## [YOUR INSTRUCTIONS]
The records are to be copied from the line that contains "At what coordinates" through their last line, word for word, with every picture left out.

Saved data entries
# # # # # # #

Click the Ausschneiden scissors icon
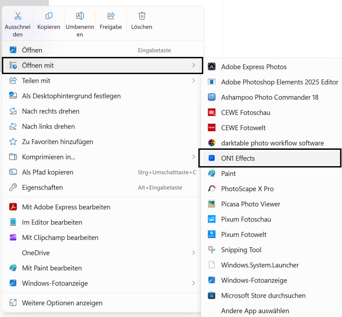Image resolution: width=342 pixels, height=317 pixels. [18, 16]
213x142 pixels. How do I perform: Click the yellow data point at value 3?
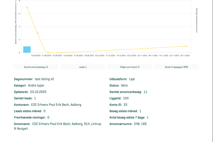pyautogui.click(x=37, y=33)
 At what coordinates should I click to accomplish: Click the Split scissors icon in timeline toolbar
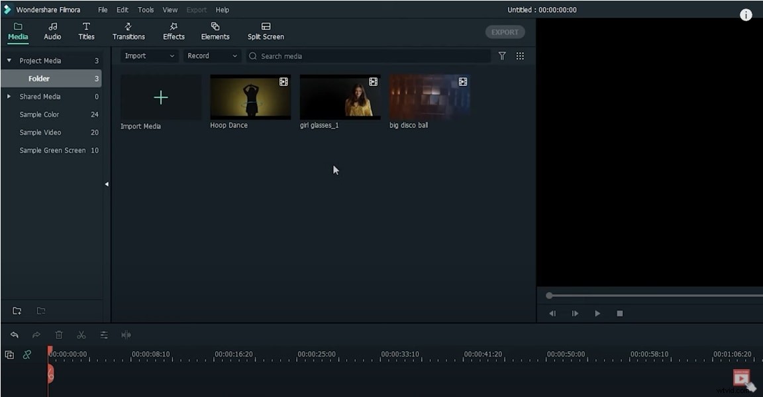click(x=81, y=335)
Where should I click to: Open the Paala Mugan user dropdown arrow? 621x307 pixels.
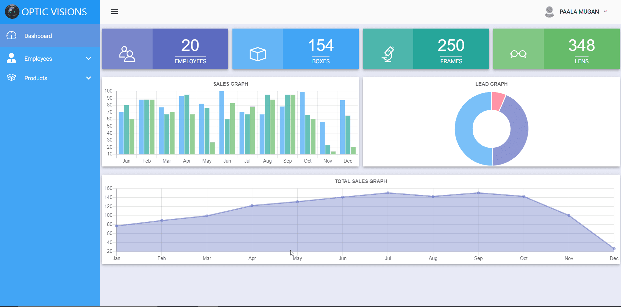pos(605,12)
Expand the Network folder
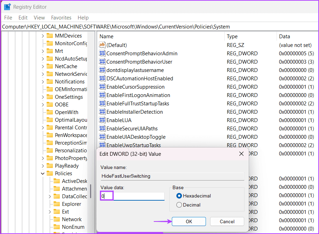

# # # # # # #

## [RESPONSE AREA]
 At what coordinates should I click to accomplish: Click the Split scissors icon in timeline toolbar
click(x=81, y=335)
Where should I click to: Open the Paala Mugan user dropdown arrow? 621x307 pixels.
pos(605,12)
Expand the Network folder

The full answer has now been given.